Later, we will analyse these results in more detail. But before we do this we need to introduce a few basic concepts that will help us to navigate this territory.

The difference between hygiene factors and the business idea

The causes of failure identified by the Sharpbenders research can be divided into two categories: hygiene factors and business idea factors. What do we mean by this?
As we discussed earlier, organizations have always been trying to discover ways of outsmarting the competition. This book is an example of that. Not all ideas that are developed are equally effective, but some stick out as clearly being successful. Initially some organizations develop significant competitive advantage by exploiting these ideas but, over time, others see the beneficial effects and will start to copy the ideas in their own organizations. They can be learned from studying organizations deemed as ‘best in class’, through a benchmarking process. They will be codified in textbooks and taught to managers. Once an idea reaches this point it has become a hygiene factor, something that is generally recognized as fundamental in running any healthy organization. Without hygiene factors, professional management knows in advance that the organization will not have a chance to play in the competitive game.
Most hygiene factors are about the need to ensure sound and efficient business processes, critical to ensure that the organization remains a going concern. These business processes are the generally accepted basics for running any organization; they are qualifiers, allowing you to play. However, winning the game requires much more: additional, distinctive factors and capabilities that will distinguish the winner from the losers. These additional, distinctive factors and capabilities that are not yet generally codified and available only to one organization are summarized in what we call its business idea.

--

_WORK INSTRUCTIONS_.
1. In the excerpt on hygiene factors and the business idea, what two categories do the causes of failure identified by the Sharpbenders research fall into?
2. Resume the excerpt on hygiene factors and the business idea, picking up right after its last sentence.

_RECORDED DATA_.
--

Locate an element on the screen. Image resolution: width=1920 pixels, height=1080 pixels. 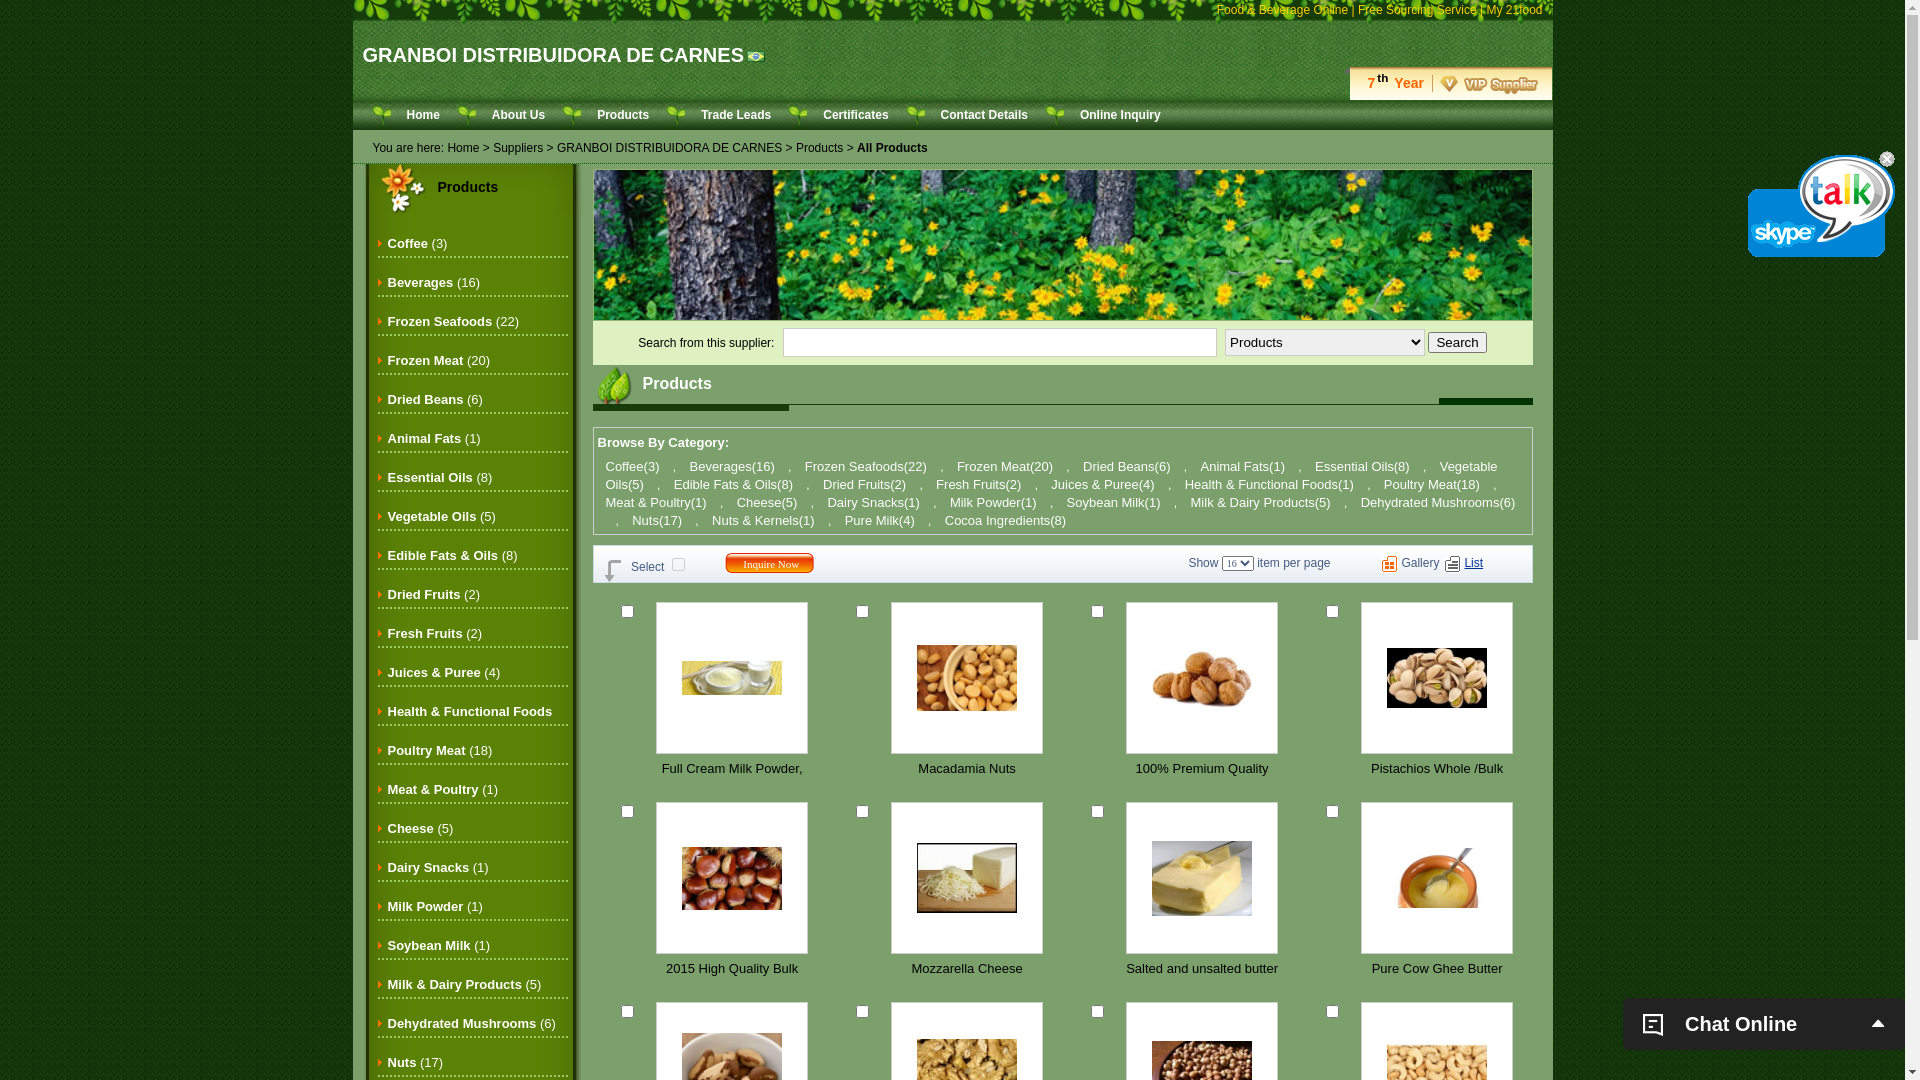
Frozen Meat(20) is located at coordinates (1005, 466).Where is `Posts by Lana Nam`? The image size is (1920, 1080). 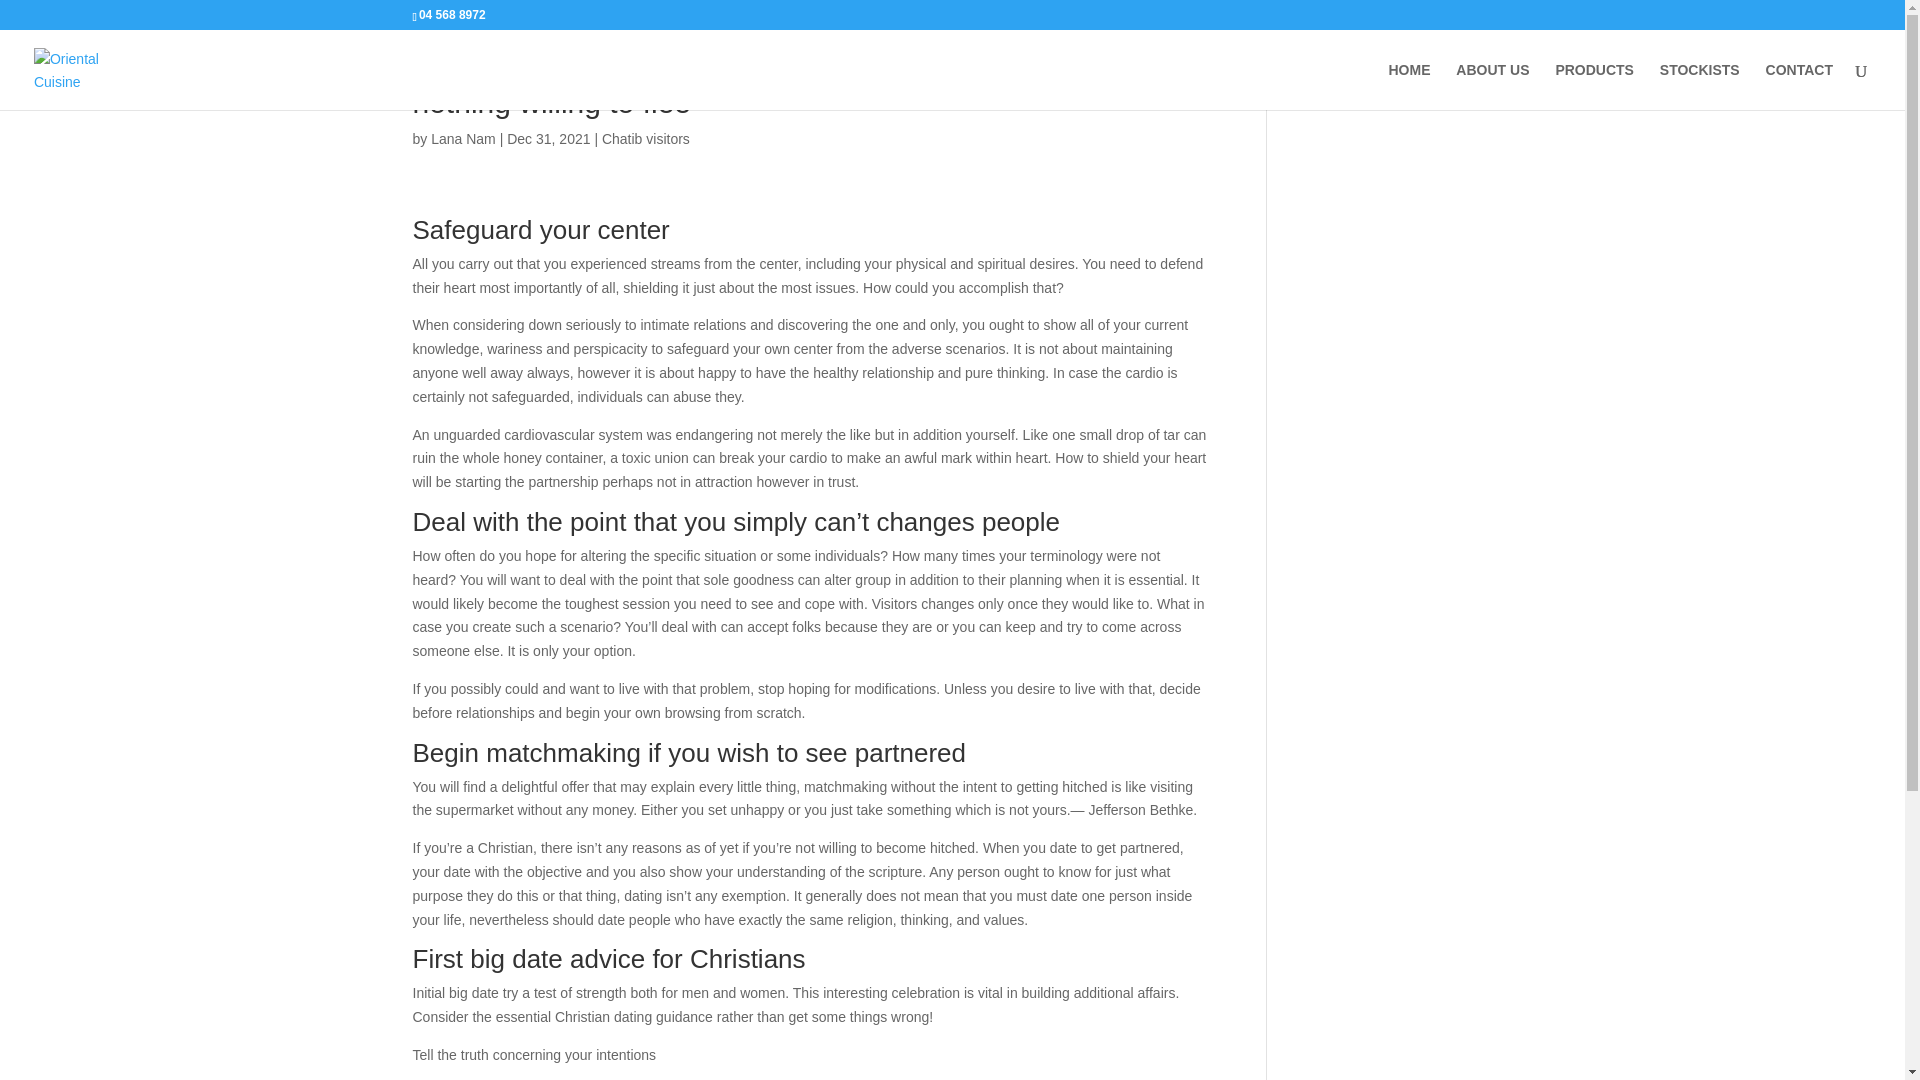 Posts by Lana Nam is located at coordinates (462, 138).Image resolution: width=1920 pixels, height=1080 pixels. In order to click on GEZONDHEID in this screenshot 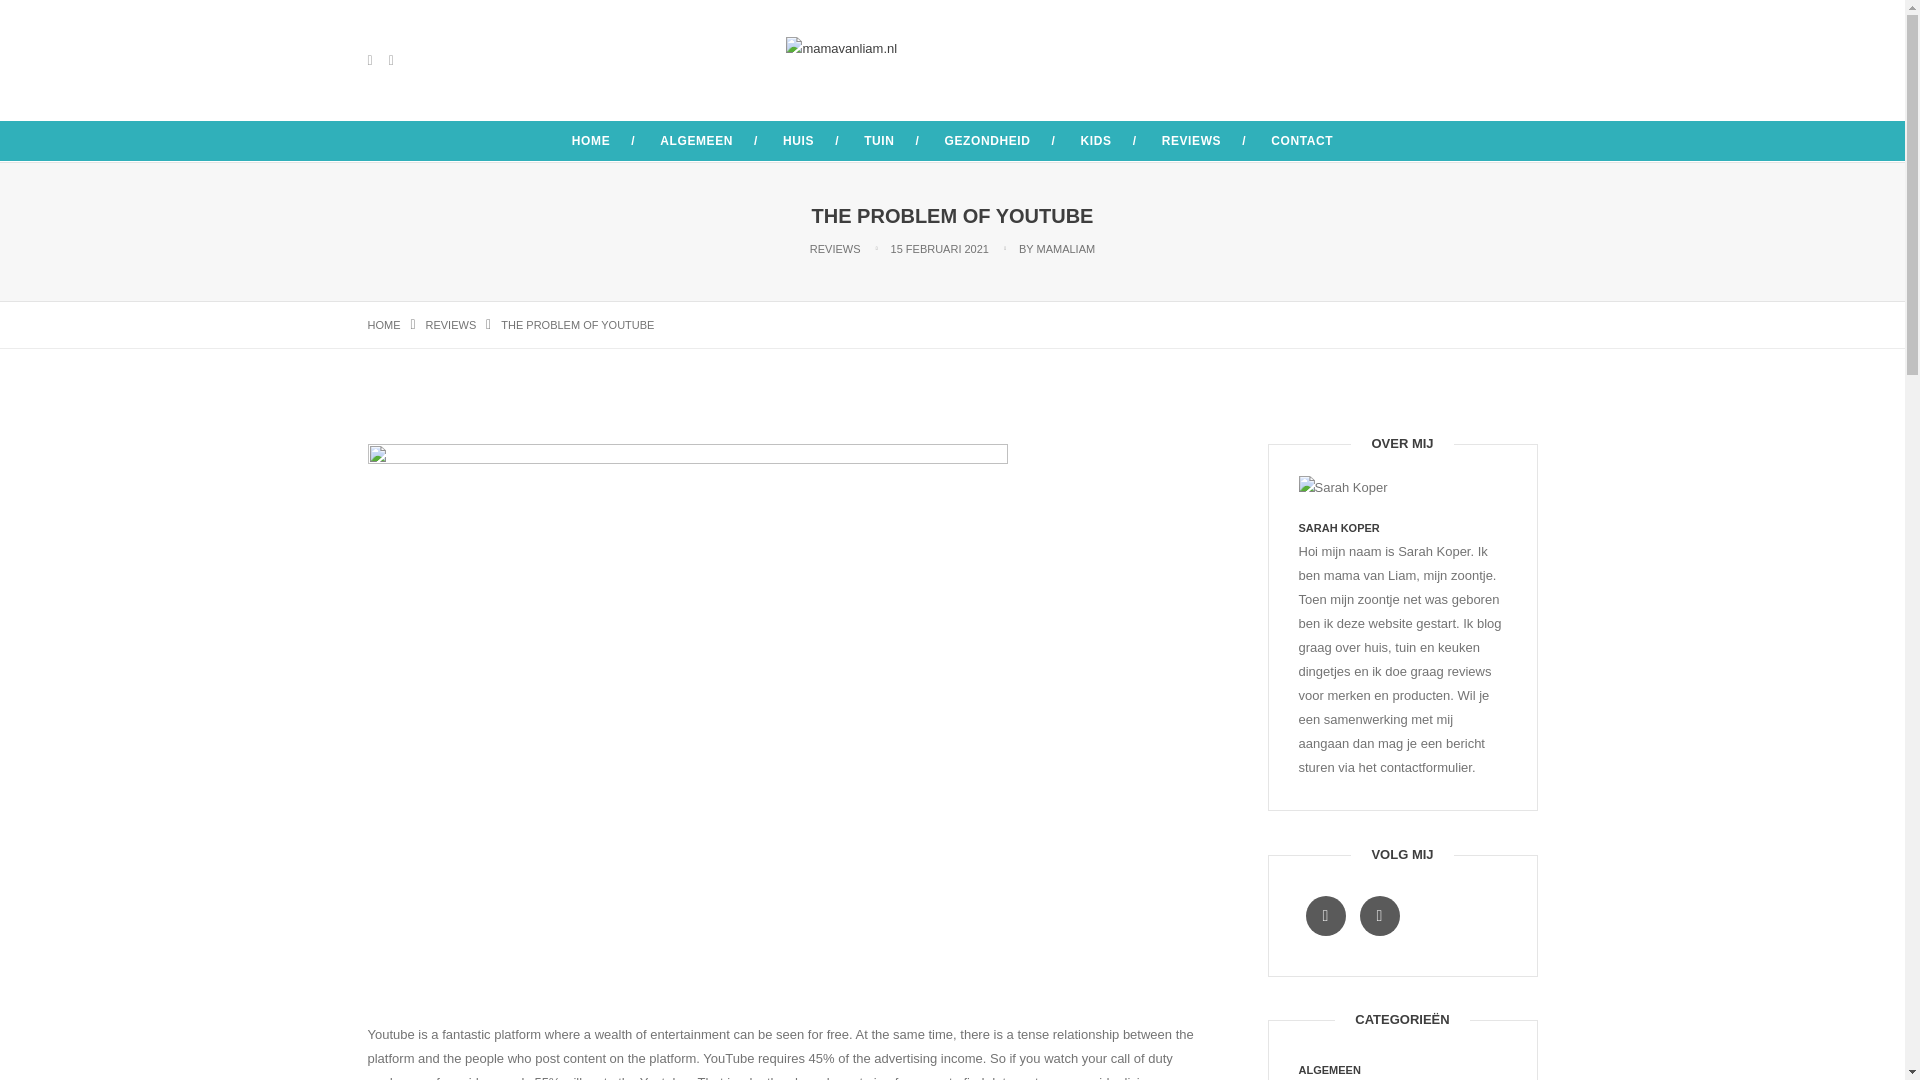, I will do `click(988, 140)`.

--

_THE REPLIES_.
1. Hygiene factors and business idea factors.

2.
The business idea
An organization’s business idea (BI) can be described as its success formula in the competitive game. We look at three fundamental factors to judge the strength of a BI:
• A BI must be capable of explaining how value will be created for stakeholders of the organization. Without value creation, no organization will be able to survive. We know that value is being created if the BI addresses a scarcity somewhere in society, by filling it or by alleviating its effect. This is what prompts customers to come to the store to buy its products.
• An organization that wants to be able to meet a scarcity in society must have something unique to offer. If nothing is unique in what the organization does, it cannot engage in unique activities and therefore, by definition, not address any scarcity. A BI has to clarify the system of uniqueness that the organization brings to bear on its activities.
• Once an organization makes a unique contribution and creates value it can charge a price for its efforts and in that way generate resources to invest in its survival. A success formula cannot be effective forever. Anything that is unique will eventually be copied, or its value may disappear because people’s interests move elsewhere. Therefore, an organization must be able to show how it invests on an ongoing basis in its distinctiveness.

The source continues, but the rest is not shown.